There is likely to be some thought that with younger players, you can “ride out” what will be a rocky patch. There may be a dip, and a recover, but a player at 20, you intend to sell at 25 may still have enough time to recover value. Where most of the top teams have essentially relied upon creative accounting to make player trading sales in order to circum navigate FFP it is going to continue to probably artificially drive down prices on older players (while holding up the values of younger players). This may seem quite anarchic, but you can only really get around this by removing FFP and the requirement to generate player trading sales as a means to an ends in itself.

As with most clubs, there are strengths and difficulties that emerge from such changes. There are 2-3 years of terrible results on the records, and it’s unlikely Everton will be able to trade or grow themselves out of those results in the context we are going into. Most of Evertons 28+ players are essentially at 0 real value but were already at that before the pandemic. 65% of 0 is still 0 (which in a bizarre way is something of a positive). It partially explains why Brands is finding it even harder to move players on. Fortunately many are coming to an end of their contracts, or are now the final year, so loans and even moves away become more a possibility (depending on the player). It’s highly unlikely any will derive a substantial revenue stream.

They also have a number of players, in the 27 and down range. Lucas Digne just straddles this age range as done Yerry Mina, but Dominic Calvert Lewin and Richarlison are smack in this range. They are players who’s values may hold up best and it is a consideration if either may be sacrificed to bring some funds into the club.

Where there are positives, is we now have stability on and off the field at manager and DOF level, and a manager who is more than capable of working with older players. To some extent it looks as if he may prefer them. We also have an owner, who has shown an unwavering commitment to want to invest into the club.
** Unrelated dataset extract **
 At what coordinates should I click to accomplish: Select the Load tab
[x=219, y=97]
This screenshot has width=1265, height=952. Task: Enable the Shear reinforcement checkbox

Football is a unique industry where far from shareholder investment being welcomed as a positive, is discouraged and attempted to be outlawed. However in a situation of falling prices (at best) and wider macro and meso pressures having an owner who is willing to invest liquidity into the business could lead to it going a lot further than at any point in his tenure.

That to some degree is seen from the signing of Josh King. This is a player who was valued at 50m in 2017 following an enquiry of around £25m made by ourselves. Last year Manchester United offered £25M which again was turned down. We can speculate what he may have gone for, if the two sides met, and suggest it wouldn’t have been much higher, but he was worth at least £25m. Everton have got him for pennies on the pound in such a deal. For players of the ability of James, Doucoure, Allan and King, to have secured them for under £50m collectively is strong business. If there was £50m profit from a sale of DCL/Richarlison that could be reinvested in 4+ players of similar quality, the temptation must be great.

So while it has not been perfect, it has been a positive January for Everton, who have exploited the falling prices to secure a medium term option they have been tracking. As we move forward, the volatility of the the summer market will make for an interesting few months.